The journey isn’t one the Lower Elwha wanted to start in August 2003, when graving yard contractors dug into the 2,700-year-old Klallam village.

Although crews began finding artifacts and human bones within weeks, the project was not shut down until December 2004, after a tense, emotional clash of cultures involving the tribe, the city of Port Angeles and state and federal officials.

“If we could have done what we needed to do, none of us would have been faced with the realities we’ve dealt with,” Charles said.

“If our people had the capability and laws we have now (that protect Native American cemeteries), our ancestors never would have allowed that to happen.”

Besides leveling and landscaping, the Lower Elwha say they still have lots to do at Tse-whit-zen.

“We have so many more of the piles we have to screen through,” Charles said about the tarpaulin-covered mounds of earth that stand around the 22 1/2 acres.

Even the dirt with which the cedar caskets were covered bore fragmentary remains, she said.

“It will take I don’t know how many years to go through the piles that have high probability, medium probability and low probability of isolates and artifacts,” Hepfer said.

The Lower Elwha don’t voice any pleasure over stopping the state Department of Transportation from completing the graving yard.

Despite the anger that greeted the tribe’s terminating the project, local businesses sold tools for the reburial – shovels, wheelbarrows and other equipment – to the tribe at reduced prices.

“I really want to say thanks,” Charles said. “The local businesses have really stepped forward.”

And the tribe is proud that it emerged from the controversy with what it wanted: To return the ancestors to their final resting place.

“We could take care of all the wrongs, all the disturbances over the years, all the mills, all the digging them up and throwing them back,” Tribal Council member Phil Charles said.

“It brought us as a community together to a conclusion to take care of our ancestors and not allow them to be disturbed anymore.”

Added Hepfer: “I believe this tribe can do anything. It shows other tribes that they can step up and do things, too.”

The experience also illustrated the Native American maxim that decisions should be made to benefit the next seven generations.

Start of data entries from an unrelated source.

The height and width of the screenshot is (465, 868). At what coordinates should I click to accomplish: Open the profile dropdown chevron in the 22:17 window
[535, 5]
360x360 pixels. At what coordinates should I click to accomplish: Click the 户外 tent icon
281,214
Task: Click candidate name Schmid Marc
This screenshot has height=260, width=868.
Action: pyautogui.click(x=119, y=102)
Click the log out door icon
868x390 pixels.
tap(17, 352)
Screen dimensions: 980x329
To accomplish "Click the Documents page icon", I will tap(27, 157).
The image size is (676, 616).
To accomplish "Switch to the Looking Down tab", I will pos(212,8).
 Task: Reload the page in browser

By one calculation, that’s as much time as has elapsed since the tribe signed the Treaty of Point No Point in 1855.

For now, the Lower Elwha Klallam will consider what they’ll do with Tse-whit-zen once the site is regraded.

“It’s going to be a place we’ll be able to visit with our ancestors,” Frances Charles said.

They also want to recreate their ancestors’ home.

“We have a lot of preparation for what we visualize as a village down there, to reconstruct what the village would have looked like.

“We all have a mental picture of how we’d like to see it, but we have to collaborate with everybody’s thoughts.

“These are things we want to design so we can show our kids and our community.”